● TASK MATERIAL
========

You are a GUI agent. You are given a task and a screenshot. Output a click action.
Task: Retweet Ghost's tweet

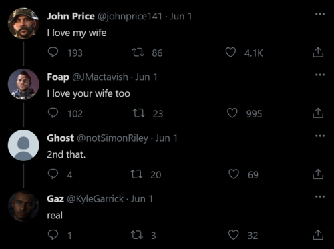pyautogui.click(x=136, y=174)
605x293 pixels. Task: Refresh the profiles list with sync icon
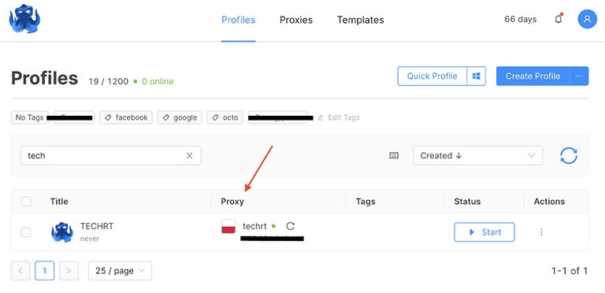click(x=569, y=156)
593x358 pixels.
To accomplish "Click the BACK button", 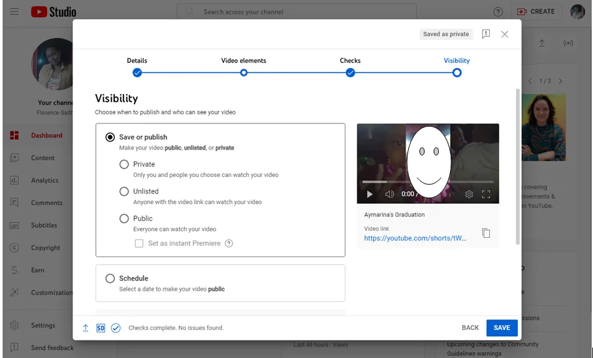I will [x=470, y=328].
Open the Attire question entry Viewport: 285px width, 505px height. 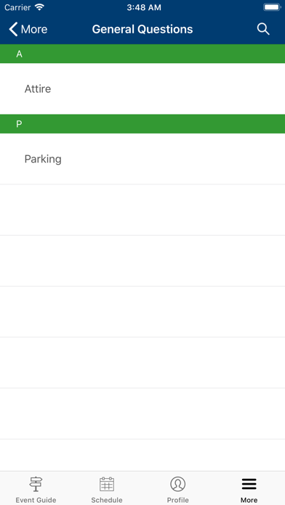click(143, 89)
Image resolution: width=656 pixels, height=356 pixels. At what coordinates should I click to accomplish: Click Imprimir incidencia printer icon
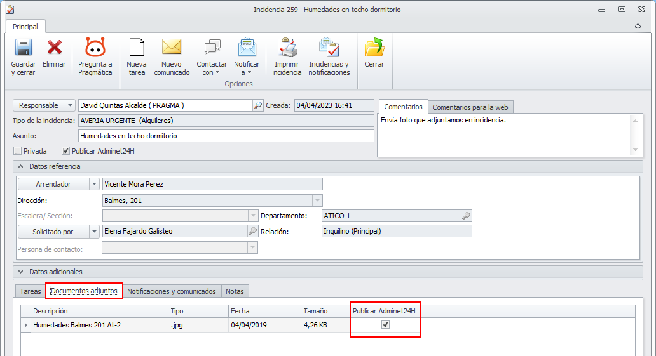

========

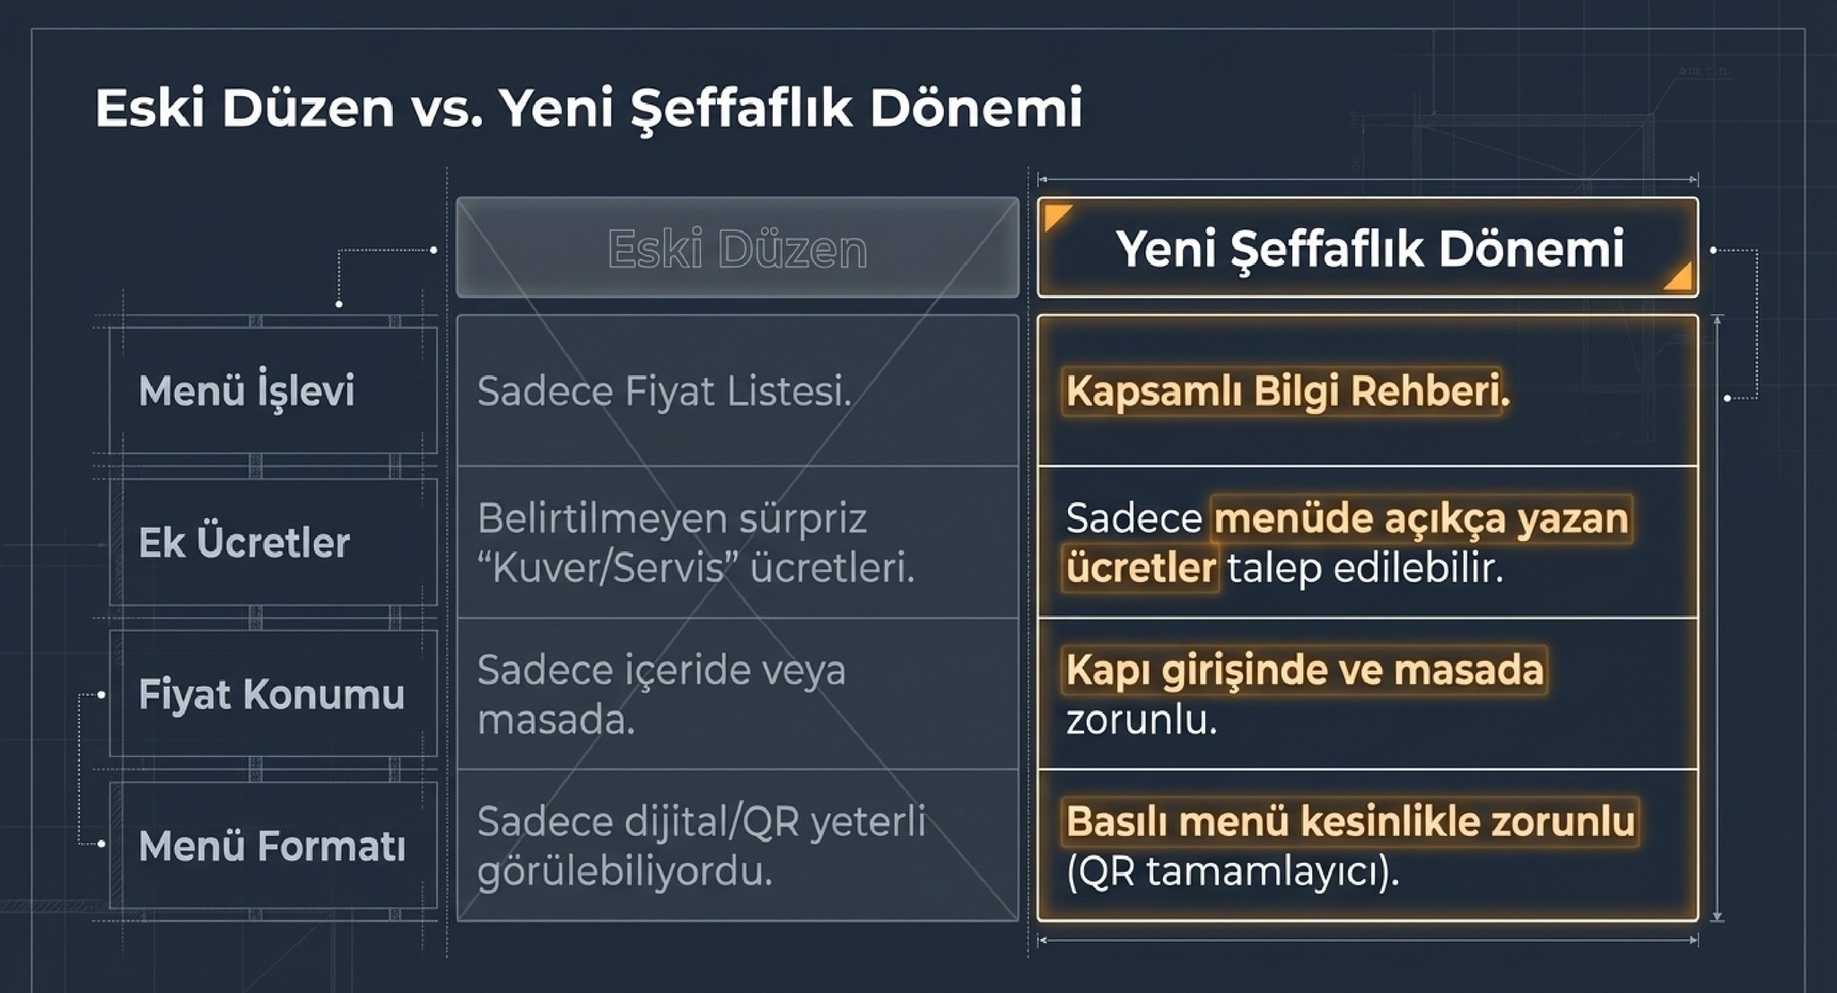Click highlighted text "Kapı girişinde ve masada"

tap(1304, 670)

========

● WHAT THE TASK ASKS
Of all the material above, only the lines from the one that has "You are a GUI" down to the one that has "593x358 pixels." are to be written out, exactly and with both ends included. Pictures are skipped.

● OUTPUT OF THE TASK
You are a GUI agent. You are given a task and a screenshot. Output a click action.
Task: Retweet Ghost's tweet

pyautogui.click(x=136, y=174)
605x293 pixels. Task: Refresh the profiles list with sync icon
click(x=569, y=156)
593x358 pixels.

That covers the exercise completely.